• GIVEN DATA

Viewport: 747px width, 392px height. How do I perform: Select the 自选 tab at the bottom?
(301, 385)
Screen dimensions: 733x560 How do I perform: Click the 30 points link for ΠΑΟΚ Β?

--

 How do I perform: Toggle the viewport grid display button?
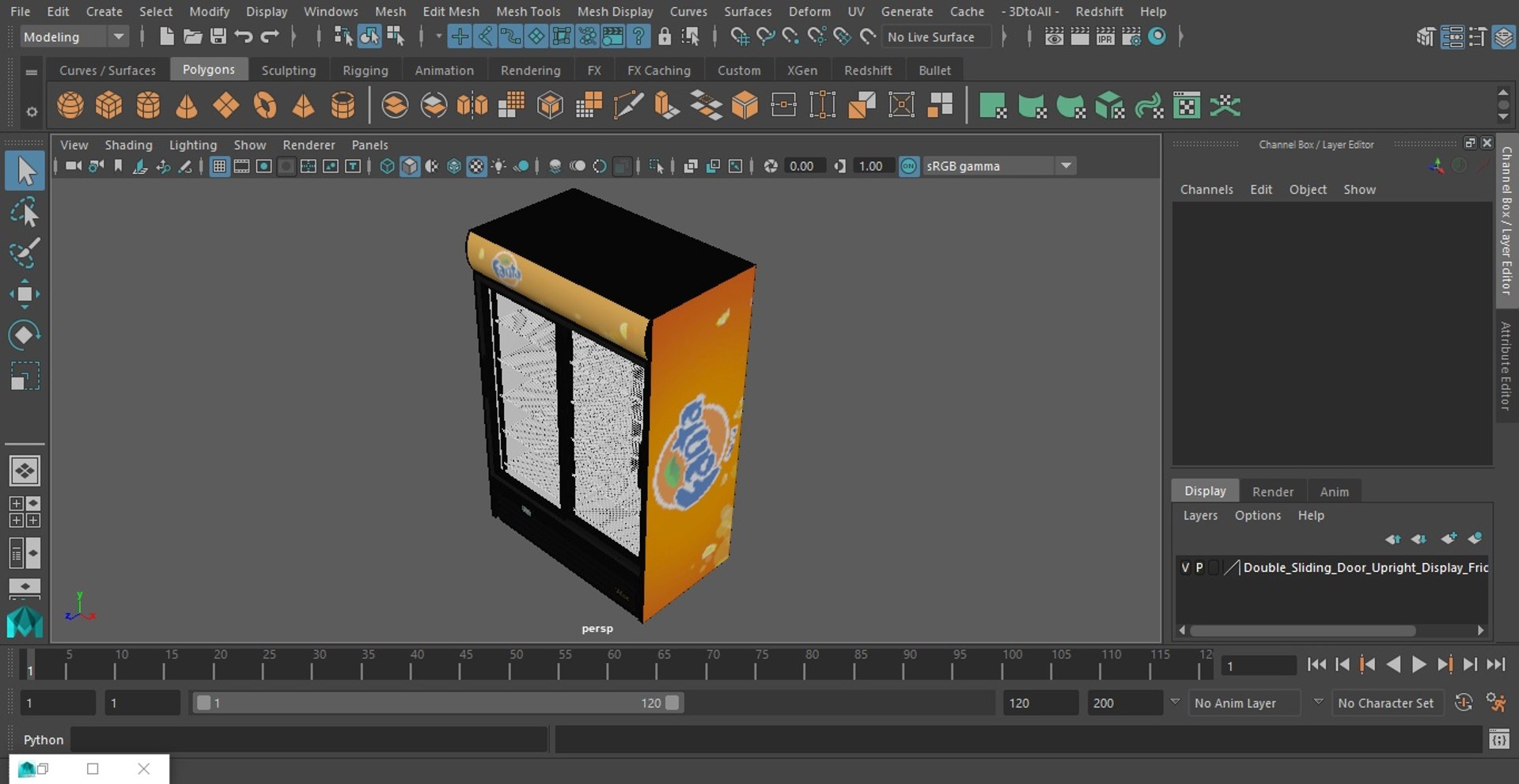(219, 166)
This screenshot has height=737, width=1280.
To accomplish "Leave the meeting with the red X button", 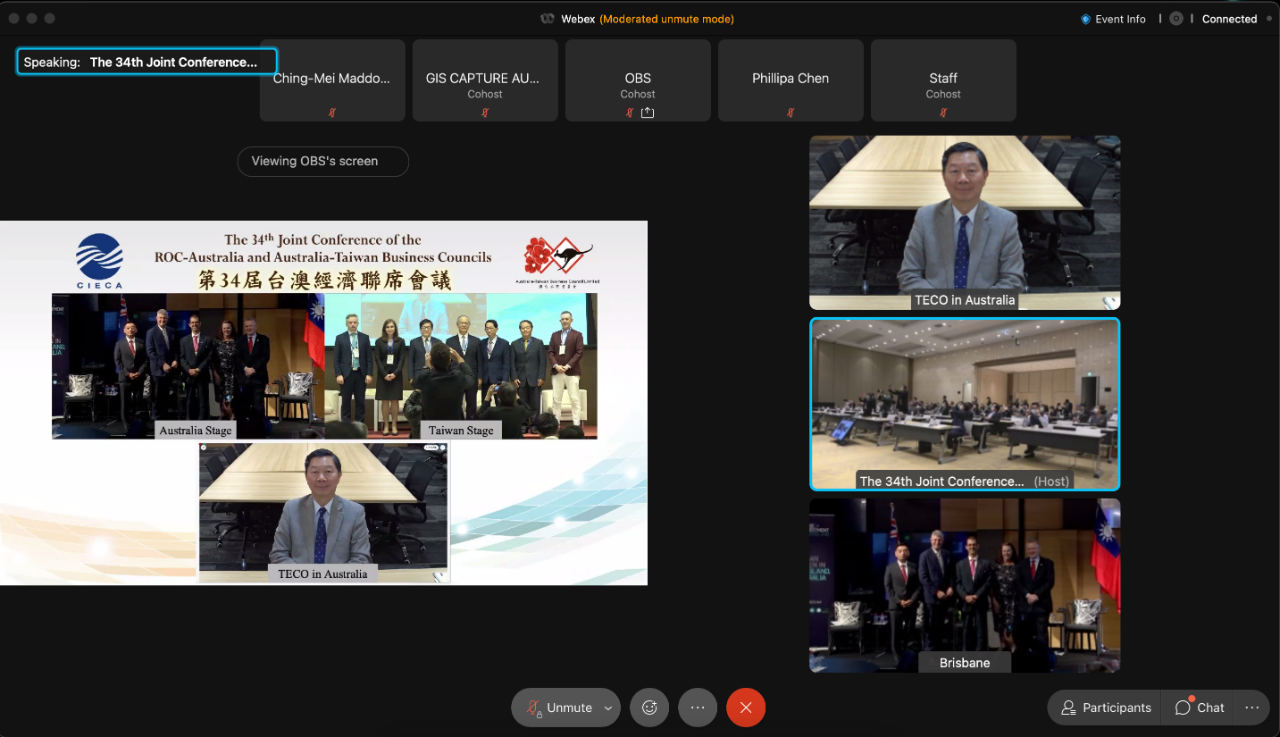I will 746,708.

• EXERCISE DIRECTIONS
From the records above, transcribe without alteration every line from the one with "Viewport: 747px width, 392px" to the one with "Screen dimensions: 733x560", inclusive.

• RESPONSE AREA
Viewport: 747px width, 392px height. How do I perform: Select the 自选 tab at the bottom?
(301, 385)
Screen dimensions: 733x560 How do I perform: Click the 30 points link for ΠΑΟΚ Β?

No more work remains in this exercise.